[What needs to be done]
Copy the data below without changes, from the start of the data through the line containing "(118, 498).", both ends included, and write nothing beyond those lines.

[Data extracts]
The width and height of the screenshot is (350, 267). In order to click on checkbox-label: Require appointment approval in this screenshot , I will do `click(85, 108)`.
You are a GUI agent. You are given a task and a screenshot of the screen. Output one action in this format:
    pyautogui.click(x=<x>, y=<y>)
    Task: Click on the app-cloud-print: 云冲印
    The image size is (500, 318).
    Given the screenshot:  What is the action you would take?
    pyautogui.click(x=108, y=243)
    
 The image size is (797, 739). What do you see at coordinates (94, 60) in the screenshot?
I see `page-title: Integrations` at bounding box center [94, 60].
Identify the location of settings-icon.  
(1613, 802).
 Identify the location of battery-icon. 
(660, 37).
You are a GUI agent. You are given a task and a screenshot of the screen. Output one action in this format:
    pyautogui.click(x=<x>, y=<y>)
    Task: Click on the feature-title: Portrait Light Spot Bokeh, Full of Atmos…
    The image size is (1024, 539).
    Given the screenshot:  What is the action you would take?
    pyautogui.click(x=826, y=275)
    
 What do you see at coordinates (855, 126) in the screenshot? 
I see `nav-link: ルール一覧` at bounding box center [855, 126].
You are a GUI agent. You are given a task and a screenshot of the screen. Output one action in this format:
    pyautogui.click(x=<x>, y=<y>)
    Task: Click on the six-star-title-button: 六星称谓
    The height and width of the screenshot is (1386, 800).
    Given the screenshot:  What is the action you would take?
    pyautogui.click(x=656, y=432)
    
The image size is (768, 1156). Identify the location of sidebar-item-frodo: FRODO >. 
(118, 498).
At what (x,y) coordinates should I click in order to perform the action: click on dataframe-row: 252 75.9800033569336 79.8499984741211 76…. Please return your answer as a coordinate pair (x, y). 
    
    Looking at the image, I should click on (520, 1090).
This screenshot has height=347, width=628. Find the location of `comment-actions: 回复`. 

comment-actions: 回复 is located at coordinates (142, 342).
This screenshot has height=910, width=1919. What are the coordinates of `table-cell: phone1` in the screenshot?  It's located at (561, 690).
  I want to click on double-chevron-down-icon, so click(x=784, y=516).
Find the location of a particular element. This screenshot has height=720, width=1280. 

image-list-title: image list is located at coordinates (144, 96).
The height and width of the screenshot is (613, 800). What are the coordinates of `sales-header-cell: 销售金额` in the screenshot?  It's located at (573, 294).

[Result]
The width and height of the screenshot is (350, 267). In order to click on checkbox-label: Require appointment approval in this screenshot , I will do `click(85, 108)`.
You are a GUI agent. You are given a task and a screenshot of the screen. Output one action in this format:
    pyautogui.click(x=<x>, y=<y>)
    Task: Click on the app-cloud-print: 云冲印
    The image size is (500, 318).
    Given the screenshot:  What is the action you would take?
    pyautogui.click(x=108, y=243)
    
 The image size is (797, 739). What do you see at coordinates (94, 60) in the screenshot?
I see `page-title: Integrations` at bounding box center [94, 60].
Identify the location of settings-icon.  
(1613, 802).
 Identify the location of battery-icon. 
(660, 37).
You are a GUI agent. You are given a task and a screenshot of the screen. Output one action in this format:
    pyautogui.click(x=<x>, y=<y>)
    Task: Click on the feature-title: Portrait Light Spot Bokeh, Full of Atmos…
    The image size is (1024, 539).
    Given the screenshot:  What is the action you would take?
    pyautogui.click(x=826, y=275)
    
 What do you see at coordinates (855, 126) in the screenshot? 
I see `nav-link: ルール一覧` at bounding box center [855, 126].
You are a GUI agent. You are given a task and a screenshot of the screen. Output one action in this format:
    pyautogui.click(x=<x>, y=<y>)
    Task: Click on the six-star-title-button: 六星称谓
    The height and width of the screenshot is (1386, 800).
    Given the screenshot:  What is the action you would take?
    pyautogui.click(x=656, y=432)
    
The image size is (768, 1156). Identify the location of sidebar-item-frodo: FRODO >. 
(118, 498).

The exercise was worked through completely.